14 Jun 2019 | Han Zhang, Ian Goodfellow, Dimitris Metaxas, Augustus Odena
This paper introduces Self-Attention Generative Adversarial Networks (SAGAN), which incorporate self-attention mechanisms into GANs to model long-range dependencies in image generation. Traditional convolutional GANs rely on local receptive fields, limiting their ability to capture global dependencies. SAGANs use self-attention to enable the generator to leverage information from distant regions, improving the consistency of generated images. The self-attention module calculates responses at each position as a weighted sum of features across all positions, with weights determined by a small computational cost. This allows the generator to coordinate fine details across the entire image, while the discriminator can verify consistency between distant regions.
SAGANs also incorporate spectral normalization to stabilize training dynamics, which has been shown to improve GAN performance. The proposed SAGAN achieves state-of-the-art results on the ImageNet dataset, boosting the Inception score from 36.8 to 52.52 and reducing the Fréchet Inception distance from 27.62 to 18.65. Visualization of attention layers shows that the generator uses neighborhoods corresponding to object shapes rather than fixed local regions.
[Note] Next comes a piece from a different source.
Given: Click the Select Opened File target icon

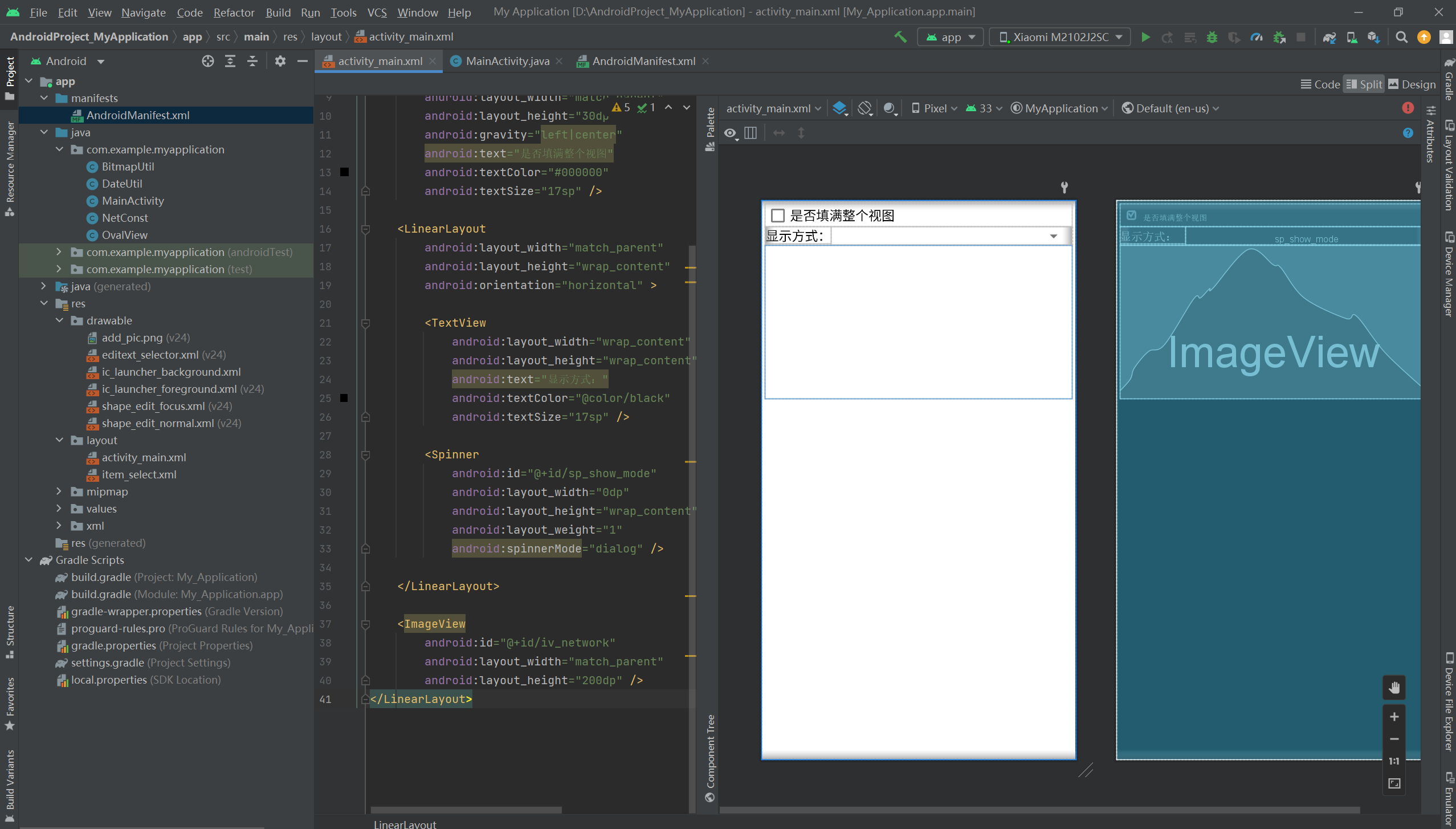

The paper also explores techniques to stabilize GAN training, including spectral normalization for both generator and discriminator, and the two-timescale update rule (TTUR) for faster convergence. Experiments show that these techniques significantly improve training stability and performance. The self-attention mechanism is shown to be more effective than residual blocks in capturing long-range dependencies, and the results demonstrate that SAGANs outperform previous GAN models in image generation tasks. The attention mechanism enables the generator and discriminator to directly model long-range dependencies in feature maps, leading to more realistic and diverse generated images. SAGANs achieve the best Inception score, intra-FID, and FID on ImageNet, demonstrating their effectiveness in class-conditional image generation.This paper introduces Self-Attention Generative Adversarial Networks (SAGAN), which incorporate self-attention mechanisms into GANs to model long-range dependencies in image generation. Traditional convolutional GANs rely on local receptive fields, limiting their ability to capture global dependencies. SAGANs use self-attention to enable the generator to leverage information from distant regions, improving the consistency of generated images. The self-attention module calculates responses at each position as a weighted sum of features across all positions, with weights determined by a small computational cost. This allows the generator to coordinate fine details across the entire image, while the discriminator can verify consistency between distant regions.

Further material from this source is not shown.